I feel blessed that the day my mind started to worry, for no real reason, was on the day where I could request an ultrasound if I wanted.  On my train ride, I talked to Preston.  I told him I was worried, and that I wished he could tell me that everything was ok.  Almost instantly, I saw a bunny.  In the middle of downtown, on the grass surrounding one of the courthouses.  I thought, what a coincidence.  When we were further out from the city, I saw another bunny.  And then another, and 3 others.  None were in the same area.  I could have missed all of them, considering the speed the light rail goes at, and keeping in mind that the mind and eyes easily wander.

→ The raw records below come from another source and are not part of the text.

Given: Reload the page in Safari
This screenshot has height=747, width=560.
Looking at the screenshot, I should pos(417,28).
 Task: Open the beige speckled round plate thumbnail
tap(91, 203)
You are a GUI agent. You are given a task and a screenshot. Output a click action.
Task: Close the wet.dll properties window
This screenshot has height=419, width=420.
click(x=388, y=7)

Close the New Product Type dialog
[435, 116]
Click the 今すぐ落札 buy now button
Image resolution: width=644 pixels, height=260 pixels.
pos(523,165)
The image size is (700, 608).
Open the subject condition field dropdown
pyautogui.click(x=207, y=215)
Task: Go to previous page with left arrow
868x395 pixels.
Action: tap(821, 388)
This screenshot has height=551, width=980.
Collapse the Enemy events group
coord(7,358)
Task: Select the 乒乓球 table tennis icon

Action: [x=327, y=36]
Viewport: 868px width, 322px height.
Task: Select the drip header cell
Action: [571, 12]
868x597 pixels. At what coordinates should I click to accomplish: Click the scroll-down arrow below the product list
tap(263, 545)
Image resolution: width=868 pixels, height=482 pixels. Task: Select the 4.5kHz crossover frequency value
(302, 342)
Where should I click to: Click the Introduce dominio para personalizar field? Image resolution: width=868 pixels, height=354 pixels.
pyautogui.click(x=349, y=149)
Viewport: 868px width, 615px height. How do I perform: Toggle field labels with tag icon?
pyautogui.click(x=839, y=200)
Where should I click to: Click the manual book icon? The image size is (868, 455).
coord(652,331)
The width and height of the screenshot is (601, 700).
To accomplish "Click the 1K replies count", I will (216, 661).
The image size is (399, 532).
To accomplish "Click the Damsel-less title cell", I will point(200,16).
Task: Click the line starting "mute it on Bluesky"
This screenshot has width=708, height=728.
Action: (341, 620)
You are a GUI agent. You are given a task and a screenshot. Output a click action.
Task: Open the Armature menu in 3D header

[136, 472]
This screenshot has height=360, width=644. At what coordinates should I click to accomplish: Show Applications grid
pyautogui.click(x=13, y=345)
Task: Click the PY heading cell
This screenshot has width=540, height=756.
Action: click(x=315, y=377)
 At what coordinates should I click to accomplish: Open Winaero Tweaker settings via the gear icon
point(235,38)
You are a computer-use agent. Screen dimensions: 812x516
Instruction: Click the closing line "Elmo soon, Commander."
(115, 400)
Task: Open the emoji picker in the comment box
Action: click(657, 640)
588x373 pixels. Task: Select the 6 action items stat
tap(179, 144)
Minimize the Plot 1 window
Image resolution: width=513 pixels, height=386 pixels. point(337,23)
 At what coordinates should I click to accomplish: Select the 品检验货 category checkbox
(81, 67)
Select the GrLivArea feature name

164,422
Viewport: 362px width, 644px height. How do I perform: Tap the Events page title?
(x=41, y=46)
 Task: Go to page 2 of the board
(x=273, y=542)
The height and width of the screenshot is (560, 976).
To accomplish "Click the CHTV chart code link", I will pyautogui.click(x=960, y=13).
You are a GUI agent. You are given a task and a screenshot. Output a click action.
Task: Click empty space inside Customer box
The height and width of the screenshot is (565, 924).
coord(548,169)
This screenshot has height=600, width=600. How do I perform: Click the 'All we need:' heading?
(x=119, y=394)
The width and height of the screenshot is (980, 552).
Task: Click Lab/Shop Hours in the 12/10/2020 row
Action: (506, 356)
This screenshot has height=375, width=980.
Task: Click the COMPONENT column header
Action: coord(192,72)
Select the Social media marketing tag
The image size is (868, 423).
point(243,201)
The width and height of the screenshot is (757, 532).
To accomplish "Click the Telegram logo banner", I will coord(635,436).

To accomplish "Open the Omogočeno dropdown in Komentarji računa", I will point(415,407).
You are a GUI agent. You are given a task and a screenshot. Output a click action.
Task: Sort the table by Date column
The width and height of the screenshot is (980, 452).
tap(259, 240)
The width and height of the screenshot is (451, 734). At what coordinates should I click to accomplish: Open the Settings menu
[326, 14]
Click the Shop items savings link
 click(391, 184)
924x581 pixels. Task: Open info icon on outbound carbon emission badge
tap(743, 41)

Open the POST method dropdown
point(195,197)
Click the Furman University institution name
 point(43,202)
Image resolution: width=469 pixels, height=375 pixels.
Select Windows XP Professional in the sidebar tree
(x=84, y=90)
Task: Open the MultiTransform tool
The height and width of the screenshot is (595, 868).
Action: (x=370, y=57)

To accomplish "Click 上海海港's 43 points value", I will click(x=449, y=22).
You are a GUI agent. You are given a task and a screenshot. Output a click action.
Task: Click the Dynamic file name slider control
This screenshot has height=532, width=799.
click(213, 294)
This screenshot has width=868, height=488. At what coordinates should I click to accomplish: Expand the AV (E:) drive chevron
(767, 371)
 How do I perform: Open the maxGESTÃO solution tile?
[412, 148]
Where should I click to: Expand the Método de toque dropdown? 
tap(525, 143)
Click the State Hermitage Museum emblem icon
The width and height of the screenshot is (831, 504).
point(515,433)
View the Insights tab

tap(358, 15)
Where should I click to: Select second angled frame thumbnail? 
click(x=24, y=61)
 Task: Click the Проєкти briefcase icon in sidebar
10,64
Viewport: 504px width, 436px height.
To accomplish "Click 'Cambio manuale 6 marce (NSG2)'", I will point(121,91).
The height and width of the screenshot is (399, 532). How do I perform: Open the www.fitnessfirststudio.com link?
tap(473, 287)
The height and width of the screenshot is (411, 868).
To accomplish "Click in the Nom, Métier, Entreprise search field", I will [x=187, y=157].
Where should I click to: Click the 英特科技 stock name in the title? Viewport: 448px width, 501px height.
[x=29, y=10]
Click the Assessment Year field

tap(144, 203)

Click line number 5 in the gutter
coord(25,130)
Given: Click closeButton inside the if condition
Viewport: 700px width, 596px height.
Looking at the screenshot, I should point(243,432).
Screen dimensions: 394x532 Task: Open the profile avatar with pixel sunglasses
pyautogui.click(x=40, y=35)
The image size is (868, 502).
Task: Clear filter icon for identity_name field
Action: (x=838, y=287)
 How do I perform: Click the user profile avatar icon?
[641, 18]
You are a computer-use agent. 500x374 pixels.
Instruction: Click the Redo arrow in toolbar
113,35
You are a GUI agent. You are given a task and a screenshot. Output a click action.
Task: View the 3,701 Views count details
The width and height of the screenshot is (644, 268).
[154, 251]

It was no accident.  I've never seen that many on my train ride home.  I've never seen a bunny at the courthouse, and since seeing me, trust me, I keep looking.  This was my son telling me, he is watching over his sibling.  This was my son telling me not to worry, that he is a guardian angel.

I don't know that I'll ever completely stop worrying, considering how suddenly Preston was taken away from us, but since seeing the 6 bunnies, I really haven't worried much.  And I certainly didn't worry yesterday before the 20 week scan.  If anything, I had butterflies, for the first time with this pregnancy.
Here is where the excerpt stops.